Riad – Paolo Tramezzani è in ritiro in Portogallo con l’Yverdon. L’ex difensore dell’Inter è stato chiamato in corsa dalla squadra svizzera per salvarsi. A viaggiare è abituato. Ha allenato in sette Paesi, compresa l’Arabia Saudita. «Nel 2021 ho preso l’Al-Faisaly, a Harmah. Ho un bel ricordo dell’Arabia. E sto seguendo la Supercoppa, ovviamente».
L’ha stupita vedere gli spalti mezzi vuoti per Inter-Atalanta?
«No. Tolta la prima di campionato a Gedda, dove c’era il tutto esaurito, mi è spesso capitato di allenare in stadi con poche centinaia di tifosi. Eppure, lì il calcio è seguitissimo».
Come si conciliano le due cose?
«Penso che il pallone per gli arabi sia per lo più uno spettacolo televisivo. Si trovano per vedere le partite a casa o nei locali, dove fumano tabacco aromatizzato. Sugli spalti è vietato».
Per Juventus-Milan però era tutto pieno, e ci si aspetta che stasera lo sarà di nuovo.
«Le partite di cartello convincono più persone a sfidare il traffico. Ma in vista dei Mondiali del 2034 il movimento calcistico saudita deve trovare il modo di riempire le tribune, facilitando l’arrivo di tifosi stranieri e promuovendo lo sport dal vivo fra i locali».
Come ha vissuto i fischi dello stadio di Riad un anno fa durante il minuto di silenzio per Riva?
«Il tema riguarda più noi che loro. Se vai in un altro Paese devi conoscerne la cultura. È un fatto di rispetto.
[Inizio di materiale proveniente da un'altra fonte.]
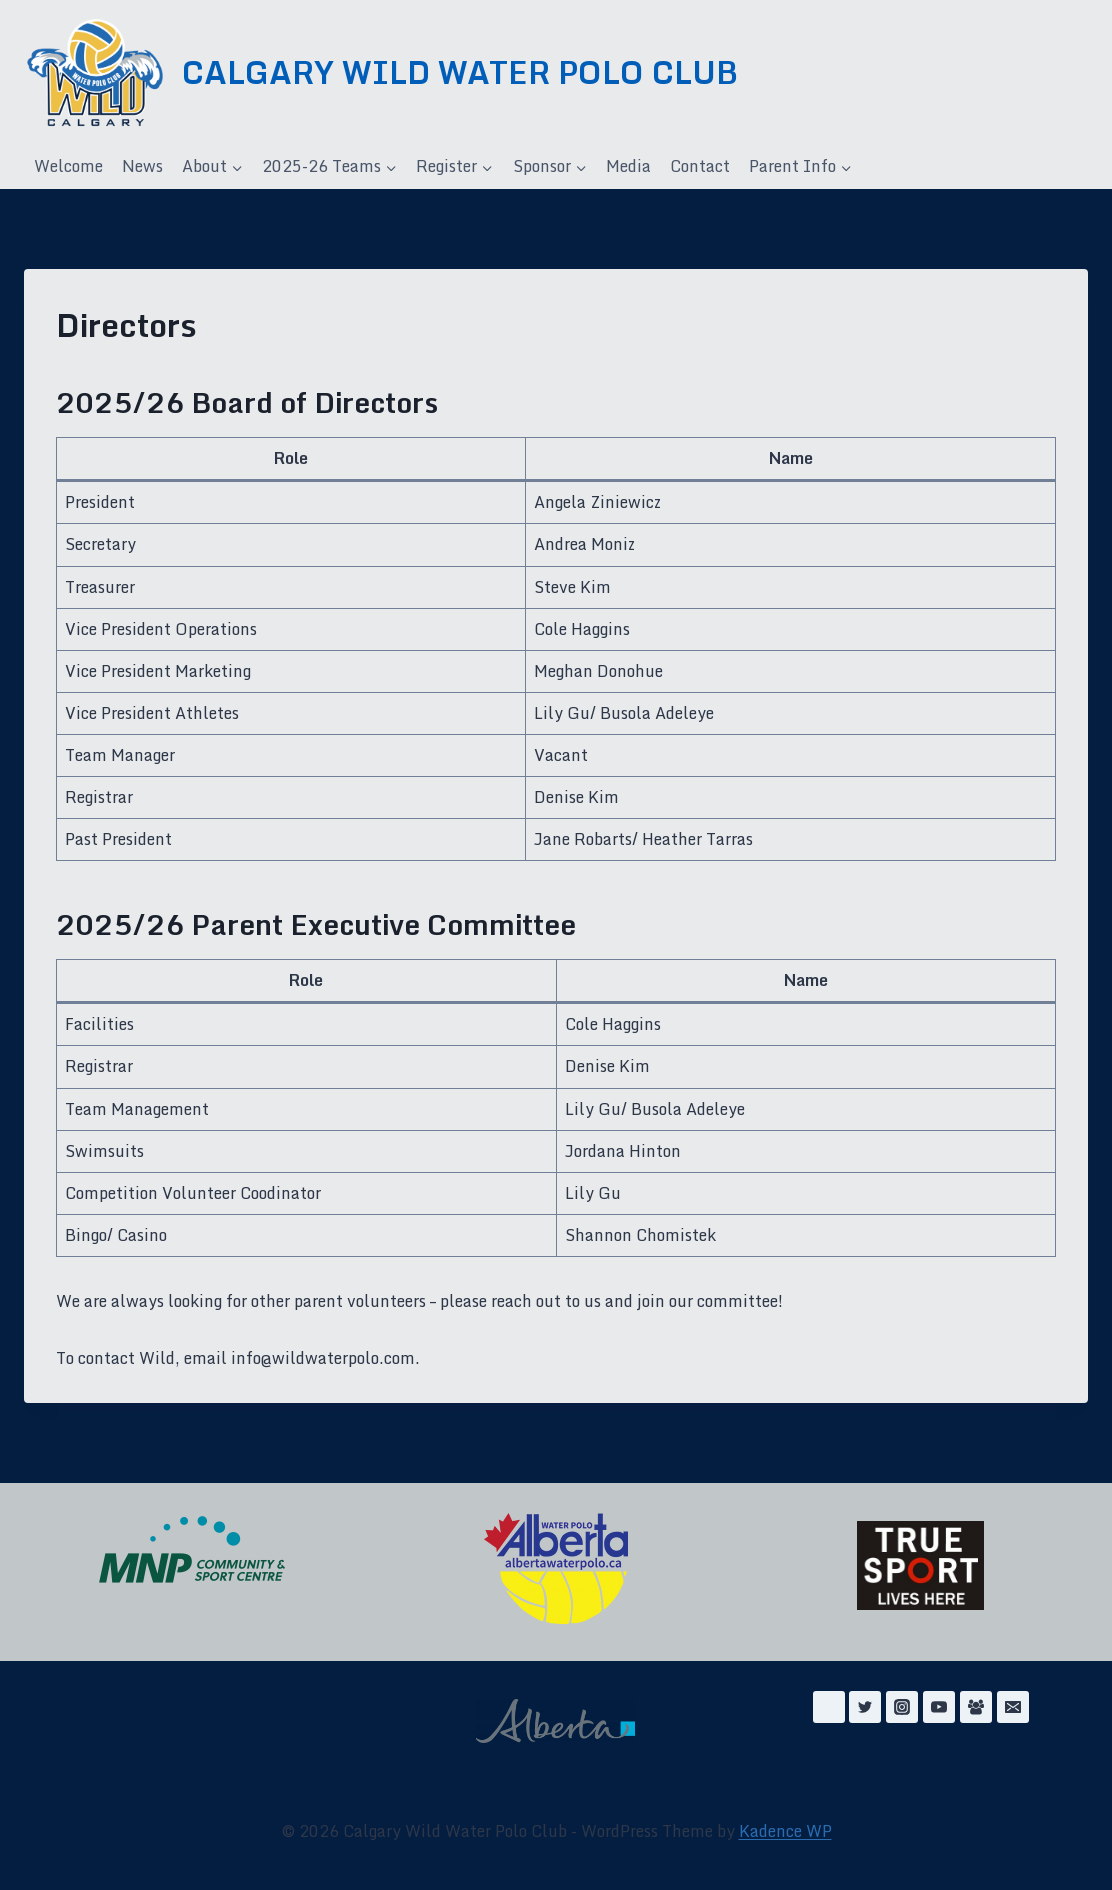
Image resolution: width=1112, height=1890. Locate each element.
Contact (700, 166)
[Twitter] (865, 1707)
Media (628, 166)
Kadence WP (785, 1831)
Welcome (68, 166)
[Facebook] (829, 1707)
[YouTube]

I rituali di ricordo dei morti sono un tema delicato, coinvolgono il sentimento collettivo di ogni popolo».
Parla come un antropologo, più che come un allenatore.
«Mi piace studiare e viaggiare. Ai colleghi consiglio di fare le valigie e partire».
Lei viveva a Harmah, sua moglie e sua figlia a Riad, a 200 chilometri.
«Lì c’era la scuola internazionale. Adattarci agli usi del posto è stato facile. Conciliare il ritmo degli allenamenti coi tempi della preghiera islamica è stato stimolante. E d’altro canto, i sauditi si stanno aprendo al mondo. La crescita del loro campionato di calcio lo dimostra».
Eppure la sua esperienza araba è durata poco.
«È arrivata la chiamata al Sion, che per la terza volta aveva bisogno di me. Non ho saputo dire di no».